By: Eric Greenwood
With media culture catering to shorter and shorter attention spans, it's difficult for bands to justify songs that run triple the time of what is universally acceptable in the context of rock music; Mogwai not only thumbs its nose at such absurd notions but runs in the opposite direction, defying both expectation and tradition on its third album. The elements themselves are hackneyed and played out, but the execution is immediate and completely relevant. Mogwai makes listening to painfully slow rock a gripping experience, which is an art in and of itself. Long gone are the days when a band could get away with only a well-honed loud/soft dynamic. Entertainment is always the bottom line, and too many self-indulgent bands have made cynics out of the indie rock underground.
Mogwai is here to make the cynics sit up and beg. Rock Action is a bold title for such an experimental album. The band's thick, heady music envelops you in a haze of melody and languid riffage. Rock Action is far busier than any of the band's previous output, but it still subscribes to the Psychocandy-inspired philosophy of coating beauty with an uncomfortable and grating hiss. Vocals are also obviously more prominent in the band's sound. The songwriting focuses on song structure without caving in to any post-rock trappings. The goal is no longer to lull you to sleep only to blast you awake with a monstrous wave of distortion. The ebb and flow is much subtler on Rock Action, but the songs still all seem to trudge along at the same mesmerizing yet plodding tempo.
"Sine Wave" sounds like garbage the first time you hear it- like one of those artsy throwaway tracks comprised only of noise. It drones on almost five minutes full of static and distorted patterns. After four or five listens the song no longer sounds like aural masturbation but a carefully plotted exercise in tension- both beautiful and surreal. The song grows into an alarming and unnerving wall of sound with heavily masked voices that whisper underneath the electrical disturbances. "Take Me Somewhere Nice" couldn't sound more entreating after such an abrasive opener. The riff is quiet and familiar as a second guitar joins it in a slight variation. The keyboards are soothing and serene leading up to the droning feedback with slow, deadpan vocals, recalling Flying Saucer Attack at its finest.

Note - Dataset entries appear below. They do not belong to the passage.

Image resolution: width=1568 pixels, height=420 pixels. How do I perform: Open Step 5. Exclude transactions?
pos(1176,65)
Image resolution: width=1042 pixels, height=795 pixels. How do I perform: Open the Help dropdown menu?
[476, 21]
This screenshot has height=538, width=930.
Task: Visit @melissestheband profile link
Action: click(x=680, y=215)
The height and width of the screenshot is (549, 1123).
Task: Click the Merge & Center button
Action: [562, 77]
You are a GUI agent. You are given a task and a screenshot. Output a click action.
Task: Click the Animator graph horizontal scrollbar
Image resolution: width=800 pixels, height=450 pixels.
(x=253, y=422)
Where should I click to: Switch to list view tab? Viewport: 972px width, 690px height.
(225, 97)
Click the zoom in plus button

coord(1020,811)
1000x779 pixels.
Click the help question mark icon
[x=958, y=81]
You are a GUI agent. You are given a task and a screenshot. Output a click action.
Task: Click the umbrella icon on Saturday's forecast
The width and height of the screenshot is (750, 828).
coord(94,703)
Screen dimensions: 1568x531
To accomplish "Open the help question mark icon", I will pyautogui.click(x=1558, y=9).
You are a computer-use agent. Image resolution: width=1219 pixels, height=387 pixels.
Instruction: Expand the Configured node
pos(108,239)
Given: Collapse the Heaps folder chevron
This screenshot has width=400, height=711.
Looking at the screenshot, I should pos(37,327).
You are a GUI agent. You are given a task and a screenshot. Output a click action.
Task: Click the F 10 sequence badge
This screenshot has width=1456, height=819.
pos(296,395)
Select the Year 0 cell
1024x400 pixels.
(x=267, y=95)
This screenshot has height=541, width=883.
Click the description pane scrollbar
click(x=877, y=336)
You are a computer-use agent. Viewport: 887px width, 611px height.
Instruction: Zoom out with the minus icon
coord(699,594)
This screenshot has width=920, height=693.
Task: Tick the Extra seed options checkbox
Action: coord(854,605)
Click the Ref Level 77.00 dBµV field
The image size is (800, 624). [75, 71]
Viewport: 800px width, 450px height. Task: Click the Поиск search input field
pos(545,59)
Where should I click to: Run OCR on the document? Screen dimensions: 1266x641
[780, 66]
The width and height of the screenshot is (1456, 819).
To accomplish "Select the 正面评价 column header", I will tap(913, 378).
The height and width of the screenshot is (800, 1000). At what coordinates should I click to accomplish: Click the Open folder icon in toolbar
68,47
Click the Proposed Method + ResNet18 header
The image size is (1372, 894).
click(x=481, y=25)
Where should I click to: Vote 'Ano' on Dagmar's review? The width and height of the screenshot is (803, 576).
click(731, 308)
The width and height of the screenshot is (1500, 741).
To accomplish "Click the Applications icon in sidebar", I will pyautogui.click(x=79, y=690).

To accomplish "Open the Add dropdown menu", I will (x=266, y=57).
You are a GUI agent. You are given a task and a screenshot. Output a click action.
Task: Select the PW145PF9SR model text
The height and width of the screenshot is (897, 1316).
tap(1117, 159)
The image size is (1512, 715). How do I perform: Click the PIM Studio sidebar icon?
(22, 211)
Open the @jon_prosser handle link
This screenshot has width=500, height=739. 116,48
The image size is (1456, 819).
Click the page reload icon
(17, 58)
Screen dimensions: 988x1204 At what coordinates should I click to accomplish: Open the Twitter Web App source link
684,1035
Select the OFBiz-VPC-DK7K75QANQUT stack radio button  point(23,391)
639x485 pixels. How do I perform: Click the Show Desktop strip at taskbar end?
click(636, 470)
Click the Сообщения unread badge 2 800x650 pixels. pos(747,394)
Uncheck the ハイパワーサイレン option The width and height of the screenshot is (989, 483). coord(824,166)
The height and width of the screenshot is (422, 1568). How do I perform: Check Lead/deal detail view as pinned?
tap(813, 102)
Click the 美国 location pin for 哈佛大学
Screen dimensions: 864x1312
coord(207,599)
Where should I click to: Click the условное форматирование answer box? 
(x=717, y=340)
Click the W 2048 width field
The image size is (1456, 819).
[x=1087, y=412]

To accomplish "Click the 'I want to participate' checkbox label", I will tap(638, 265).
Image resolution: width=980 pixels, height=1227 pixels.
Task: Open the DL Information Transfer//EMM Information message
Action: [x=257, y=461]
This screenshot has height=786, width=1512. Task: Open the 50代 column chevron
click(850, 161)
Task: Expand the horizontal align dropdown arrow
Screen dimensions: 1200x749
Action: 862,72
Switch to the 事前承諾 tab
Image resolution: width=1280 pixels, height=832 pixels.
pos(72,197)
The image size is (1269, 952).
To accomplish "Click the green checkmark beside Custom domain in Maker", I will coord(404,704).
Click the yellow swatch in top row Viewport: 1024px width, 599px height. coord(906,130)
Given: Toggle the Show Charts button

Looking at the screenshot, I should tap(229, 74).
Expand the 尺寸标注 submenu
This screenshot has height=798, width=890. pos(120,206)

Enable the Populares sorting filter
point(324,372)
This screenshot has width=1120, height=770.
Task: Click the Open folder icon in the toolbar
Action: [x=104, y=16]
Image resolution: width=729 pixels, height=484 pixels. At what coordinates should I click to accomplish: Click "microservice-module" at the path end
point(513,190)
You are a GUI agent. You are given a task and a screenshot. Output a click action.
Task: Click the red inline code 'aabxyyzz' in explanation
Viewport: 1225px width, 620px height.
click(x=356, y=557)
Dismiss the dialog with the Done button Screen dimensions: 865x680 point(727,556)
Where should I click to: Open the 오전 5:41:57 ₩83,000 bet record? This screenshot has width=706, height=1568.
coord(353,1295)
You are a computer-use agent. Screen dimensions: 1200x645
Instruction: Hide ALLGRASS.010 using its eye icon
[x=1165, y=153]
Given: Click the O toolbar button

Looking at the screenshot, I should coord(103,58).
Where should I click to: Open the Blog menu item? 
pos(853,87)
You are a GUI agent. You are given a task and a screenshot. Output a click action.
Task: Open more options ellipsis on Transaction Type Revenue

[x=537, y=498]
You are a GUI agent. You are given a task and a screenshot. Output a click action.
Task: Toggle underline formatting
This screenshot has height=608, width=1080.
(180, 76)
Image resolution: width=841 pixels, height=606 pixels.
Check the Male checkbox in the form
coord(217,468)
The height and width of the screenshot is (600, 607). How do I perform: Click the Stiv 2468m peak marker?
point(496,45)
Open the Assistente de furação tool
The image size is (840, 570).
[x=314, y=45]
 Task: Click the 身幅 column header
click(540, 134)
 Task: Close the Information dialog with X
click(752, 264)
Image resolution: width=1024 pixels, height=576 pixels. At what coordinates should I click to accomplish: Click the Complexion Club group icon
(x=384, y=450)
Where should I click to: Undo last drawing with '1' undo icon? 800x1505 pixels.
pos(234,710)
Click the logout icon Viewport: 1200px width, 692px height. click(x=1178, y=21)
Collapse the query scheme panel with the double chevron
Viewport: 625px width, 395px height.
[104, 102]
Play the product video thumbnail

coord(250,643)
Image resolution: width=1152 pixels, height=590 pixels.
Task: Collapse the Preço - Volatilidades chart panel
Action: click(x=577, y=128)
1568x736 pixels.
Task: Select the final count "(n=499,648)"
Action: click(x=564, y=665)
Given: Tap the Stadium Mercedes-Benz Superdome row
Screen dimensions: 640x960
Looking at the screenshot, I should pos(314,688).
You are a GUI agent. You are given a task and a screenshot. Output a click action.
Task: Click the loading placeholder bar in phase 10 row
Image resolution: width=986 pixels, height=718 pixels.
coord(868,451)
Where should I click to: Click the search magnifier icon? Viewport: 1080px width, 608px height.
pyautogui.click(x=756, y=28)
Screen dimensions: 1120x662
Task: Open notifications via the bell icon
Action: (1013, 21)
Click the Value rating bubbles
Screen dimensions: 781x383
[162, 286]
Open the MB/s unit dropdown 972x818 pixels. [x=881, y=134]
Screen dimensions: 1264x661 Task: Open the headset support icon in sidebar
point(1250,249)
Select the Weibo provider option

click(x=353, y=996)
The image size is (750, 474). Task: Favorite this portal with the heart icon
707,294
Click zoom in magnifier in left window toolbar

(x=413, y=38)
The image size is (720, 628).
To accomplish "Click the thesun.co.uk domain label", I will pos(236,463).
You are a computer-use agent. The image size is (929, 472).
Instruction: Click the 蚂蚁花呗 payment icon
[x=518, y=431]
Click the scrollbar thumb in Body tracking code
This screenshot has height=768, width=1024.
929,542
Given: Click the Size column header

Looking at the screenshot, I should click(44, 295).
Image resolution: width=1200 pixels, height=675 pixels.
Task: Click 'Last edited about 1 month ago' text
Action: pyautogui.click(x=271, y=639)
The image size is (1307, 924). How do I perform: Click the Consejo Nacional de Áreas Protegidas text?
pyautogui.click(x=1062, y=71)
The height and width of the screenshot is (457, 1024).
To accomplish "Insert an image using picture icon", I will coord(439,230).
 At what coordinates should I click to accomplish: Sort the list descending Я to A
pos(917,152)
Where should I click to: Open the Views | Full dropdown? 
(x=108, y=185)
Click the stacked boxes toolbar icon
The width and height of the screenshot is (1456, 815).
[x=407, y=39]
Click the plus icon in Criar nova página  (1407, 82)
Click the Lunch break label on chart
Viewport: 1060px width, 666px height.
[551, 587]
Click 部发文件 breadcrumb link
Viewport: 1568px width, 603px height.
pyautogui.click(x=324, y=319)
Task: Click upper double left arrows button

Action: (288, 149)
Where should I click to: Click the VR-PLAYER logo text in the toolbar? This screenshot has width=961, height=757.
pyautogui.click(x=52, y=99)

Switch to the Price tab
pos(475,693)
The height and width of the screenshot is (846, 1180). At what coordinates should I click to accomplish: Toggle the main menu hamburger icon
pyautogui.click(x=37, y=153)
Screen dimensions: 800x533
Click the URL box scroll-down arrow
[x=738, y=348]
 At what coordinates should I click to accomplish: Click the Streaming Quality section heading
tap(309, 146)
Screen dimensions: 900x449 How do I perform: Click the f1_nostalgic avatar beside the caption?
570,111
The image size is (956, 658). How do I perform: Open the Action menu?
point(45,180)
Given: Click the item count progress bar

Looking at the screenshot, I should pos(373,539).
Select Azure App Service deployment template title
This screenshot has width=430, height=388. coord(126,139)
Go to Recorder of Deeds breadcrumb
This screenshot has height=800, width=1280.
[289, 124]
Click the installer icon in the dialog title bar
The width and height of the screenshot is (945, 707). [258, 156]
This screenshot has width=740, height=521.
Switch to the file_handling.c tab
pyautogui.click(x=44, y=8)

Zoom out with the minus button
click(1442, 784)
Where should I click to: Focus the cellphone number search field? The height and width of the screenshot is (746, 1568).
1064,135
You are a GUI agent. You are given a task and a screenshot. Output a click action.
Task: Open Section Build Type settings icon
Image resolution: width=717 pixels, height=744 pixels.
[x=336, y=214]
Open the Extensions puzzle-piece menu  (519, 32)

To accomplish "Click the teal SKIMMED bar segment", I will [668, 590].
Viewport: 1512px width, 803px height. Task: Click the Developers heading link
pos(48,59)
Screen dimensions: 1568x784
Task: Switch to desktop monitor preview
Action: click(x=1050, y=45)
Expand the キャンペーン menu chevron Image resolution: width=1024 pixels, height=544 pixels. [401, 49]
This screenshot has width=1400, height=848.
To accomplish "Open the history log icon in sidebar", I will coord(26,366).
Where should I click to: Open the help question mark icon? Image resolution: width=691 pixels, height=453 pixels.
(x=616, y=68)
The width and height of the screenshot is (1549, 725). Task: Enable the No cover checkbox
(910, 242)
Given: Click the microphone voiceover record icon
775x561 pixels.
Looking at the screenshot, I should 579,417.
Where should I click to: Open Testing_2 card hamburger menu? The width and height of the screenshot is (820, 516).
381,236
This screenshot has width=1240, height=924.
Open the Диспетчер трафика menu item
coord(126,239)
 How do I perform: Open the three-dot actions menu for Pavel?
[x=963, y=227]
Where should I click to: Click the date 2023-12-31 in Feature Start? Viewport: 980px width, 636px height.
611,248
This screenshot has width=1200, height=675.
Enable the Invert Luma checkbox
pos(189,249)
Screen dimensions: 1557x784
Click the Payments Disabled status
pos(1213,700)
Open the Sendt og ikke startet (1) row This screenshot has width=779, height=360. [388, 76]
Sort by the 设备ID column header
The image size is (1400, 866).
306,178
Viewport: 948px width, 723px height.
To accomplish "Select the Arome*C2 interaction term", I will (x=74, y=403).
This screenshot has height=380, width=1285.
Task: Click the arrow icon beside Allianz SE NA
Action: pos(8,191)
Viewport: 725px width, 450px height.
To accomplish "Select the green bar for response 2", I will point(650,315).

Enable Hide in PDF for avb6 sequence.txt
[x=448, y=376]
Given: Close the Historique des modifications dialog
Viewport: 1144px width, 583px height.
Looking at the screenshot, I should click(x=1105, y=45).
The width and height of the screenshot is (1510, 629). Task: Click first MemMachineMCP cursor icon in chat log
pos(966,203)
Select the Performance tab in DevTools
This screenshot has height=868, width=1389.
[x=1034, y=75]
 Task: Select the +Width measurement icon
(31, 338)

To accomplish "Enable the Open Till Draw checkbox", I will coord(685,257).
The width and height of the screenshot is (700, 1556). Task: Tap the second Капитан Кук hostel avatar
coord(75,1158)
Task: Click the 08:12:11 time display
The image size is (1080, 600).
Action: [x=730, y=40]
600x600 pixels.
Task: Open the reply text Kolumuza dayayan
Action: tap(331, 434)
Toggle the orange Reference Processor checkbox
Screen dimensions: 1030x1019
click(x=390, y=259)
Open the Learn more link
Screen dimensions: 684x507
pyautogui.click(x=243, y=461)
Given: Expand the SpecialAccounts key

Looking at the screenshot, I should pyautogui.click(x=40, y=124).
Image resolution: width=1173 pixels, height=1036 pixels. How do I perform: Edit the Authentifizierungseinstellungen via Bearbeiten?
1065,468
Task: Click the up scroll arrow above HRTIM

Mogwai's sound effects are as essential as its riffs to the atmosphere of each song. The warped keyboard loop is not a new trick, but Mogwai incorporates it beautifully on the uncharacteristically brief "O I Sleep." With vocals having played such a minor part in the past, Mogwai displays a daunting command of them on Rock Action. "Dial.Revenge" showcases the band's latent penchant for sweeping orchestration and gorgeous harmonies. With differing arpeggios panned hard in each ear, Mogwai layers the song with faux-strings that climax with the foreign vocals. The cacophonous drone of "You Don't Know Jesus" bludgeons you into submission and threatens to show you the face of your creator through its sinewy guitars.
The epic track and centerpiece of the album is "2 Rights Make 1 Wrong." The straightforward rock introduction gives way to multiple horns and an antiquated organ sound. Coupled with vocoders, strings, and booming percussion the song bends in and out of aggression and surrender until a strange breakdown with banjos, electronic spurts, and radio static overwhelms the mix, carrying the song to its noisy conclusion. The relatively brief Rock Action concludes with "Secret Pint", a lovely piano driven coda with meek vocals and slight acoustic strumming.
Mogwai will undoubtedly confound both enemies and fans with this stylistic leap; although, I predict some of the naysayers will defect into the pro-camp with the newly prominent vocals. Rock Action sets out to defy and re-define rock music with rock music being its only tool. Whether or not it succeeds depends on the context in which you experience it. If you listen to it alone and on headphones you certainly will think that it does.